Up to and including the line with "Task: Click the employee", please set down the entries below exactly, starting from the first line.
[MATERIAL FOR THIS TASK Boundary: Start]
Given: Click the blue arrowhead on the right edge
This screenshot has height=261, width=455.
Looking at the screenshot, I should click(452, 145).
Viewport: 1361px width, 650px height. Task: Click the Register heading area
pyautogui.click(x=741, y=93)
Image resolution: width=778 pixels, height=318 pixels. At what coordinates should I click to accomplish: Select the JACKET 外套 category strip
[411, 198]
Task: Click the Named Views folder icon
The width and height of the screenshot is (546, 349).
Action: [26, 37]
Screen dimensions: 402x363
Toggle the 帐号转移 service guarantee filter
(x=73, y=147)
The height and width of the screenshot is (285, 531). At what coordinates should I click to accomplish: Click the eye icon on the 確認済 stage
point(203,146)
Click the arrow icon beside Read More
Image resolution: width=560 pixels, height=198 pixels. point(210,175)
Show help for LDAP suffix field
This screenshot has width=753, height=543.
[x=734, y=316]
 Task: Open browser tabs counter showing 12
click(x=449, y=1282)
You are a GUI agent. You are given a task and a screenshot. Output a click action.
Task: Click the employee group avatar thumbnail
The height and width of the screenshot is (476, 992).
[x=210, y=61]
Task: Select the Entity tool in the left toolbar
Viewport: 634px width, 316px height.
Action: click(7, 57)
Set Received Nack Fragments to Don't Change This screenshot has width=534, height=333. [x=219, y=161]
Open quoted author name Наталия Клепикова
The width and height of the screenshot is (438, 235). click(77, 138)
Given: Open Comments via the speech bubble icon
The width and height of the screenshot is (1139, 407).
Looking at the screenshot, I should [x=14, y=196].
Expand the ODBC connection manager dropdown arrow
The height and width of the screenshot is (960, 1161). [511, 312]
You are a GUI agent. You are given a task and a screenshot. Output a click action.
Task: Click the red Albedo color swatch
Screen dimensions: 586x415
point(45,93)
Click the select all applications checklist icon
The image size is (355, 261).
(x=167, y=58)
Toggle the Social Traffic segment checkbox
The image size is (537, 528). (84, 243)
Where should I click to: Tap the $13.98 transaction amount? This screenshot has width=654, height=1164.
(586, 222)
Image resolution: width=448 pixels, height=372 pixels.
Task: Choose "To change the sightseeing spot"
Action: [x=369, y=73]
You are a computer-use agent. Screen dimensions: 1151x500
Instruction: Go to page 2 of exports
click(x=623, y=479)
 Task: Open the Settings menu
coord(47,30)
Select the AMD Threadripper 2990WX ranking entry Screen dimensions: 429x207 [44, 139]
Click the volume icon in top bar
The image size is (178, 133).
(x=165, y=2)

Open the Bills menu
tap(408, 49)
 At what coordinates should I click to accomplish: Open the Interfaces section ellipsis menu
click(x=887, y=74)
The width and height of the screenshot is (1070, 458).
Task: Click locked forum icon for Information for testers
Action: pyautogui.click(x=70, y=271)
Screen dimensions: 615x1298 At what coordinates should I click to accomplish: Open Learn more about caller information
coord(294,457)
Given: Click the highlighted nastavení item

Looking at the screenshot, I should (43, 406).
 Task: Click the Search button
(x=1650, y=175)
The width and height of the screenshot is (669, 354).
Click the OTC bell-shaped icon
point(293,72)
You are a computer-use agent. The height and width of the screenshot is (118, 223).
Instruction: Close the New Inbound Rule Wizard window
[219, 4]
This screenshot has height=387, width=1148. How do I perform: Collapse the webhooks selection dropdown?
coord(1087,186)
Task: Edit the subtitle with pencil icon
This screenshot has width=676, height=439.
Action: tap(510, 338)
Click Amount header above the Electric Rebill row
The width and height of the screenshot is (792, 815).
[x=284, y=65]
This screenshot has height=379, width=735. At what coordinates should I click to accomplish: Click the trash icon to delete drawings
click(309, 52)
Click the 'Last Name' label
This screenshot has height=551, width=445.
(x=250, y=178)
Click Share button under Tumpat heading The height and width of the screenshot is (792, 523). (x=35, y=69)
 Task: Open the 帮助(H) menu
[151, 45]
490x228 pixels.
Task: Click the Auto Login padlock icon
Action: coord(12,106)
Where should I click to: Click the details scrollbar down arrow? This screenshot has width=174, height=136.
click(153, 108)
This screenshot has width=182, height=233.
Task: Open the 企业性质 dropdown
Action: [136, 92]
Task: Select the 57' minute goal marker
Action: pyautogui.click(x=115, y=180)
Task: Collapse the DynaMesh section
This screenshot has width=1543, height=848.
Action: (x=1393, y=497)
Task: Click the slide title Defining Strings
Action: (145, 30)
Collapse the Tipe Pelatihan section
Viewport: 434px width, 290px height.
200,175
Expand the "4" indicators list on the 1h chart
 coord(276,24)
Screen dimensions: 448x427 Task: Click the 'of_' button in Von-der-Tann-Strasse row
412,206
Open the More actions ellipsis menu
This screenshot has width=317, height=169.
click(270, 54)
[MATERIAL FOR THIS TASK Boundary: End]
**RESULT BELOW:**
Given: Click the blue arrowhead on the right edge
This screenshot has height=261, width=455.
Looking at the screenshot, I should click(452, 145).
Viewport: 1361px width, 650px height. Task: Click the Register heading area
pyautogui.click(x=741, y=93)
Image resolution: width=778 pixels, height=318 pixels. At what coordinates should I click to accomplish: Select the JACKET 外套 category strip
[411, 198]
Task: Click the Named Views folder icon
The width and height of the screenshot is (546, 349).
Action: [26, 37]
Screen dimensions: 402x363
Toggle the 帐号转移 service guarantee filter
(x=73, y=147)
The height and width of the screenshot is (285, 531). At what coordinates should I click to accomplish: Click the eye icon on the 確認済 stage
point(203,146)
Click the arrow icon beside Read More
Image resolution: width=560 pixels, height=198 pixels. point(210,175)
Show help for LDAP suffix field
This screenshot has width=753, height=543.
[x=734, y=316]
 Task: Open browser tabs counter showing 12
click(x=449, y=1282)
You are a GUI agent. You are given a task and a screenshot. Output a click action.
Task: Click the employee group avatar thumbnail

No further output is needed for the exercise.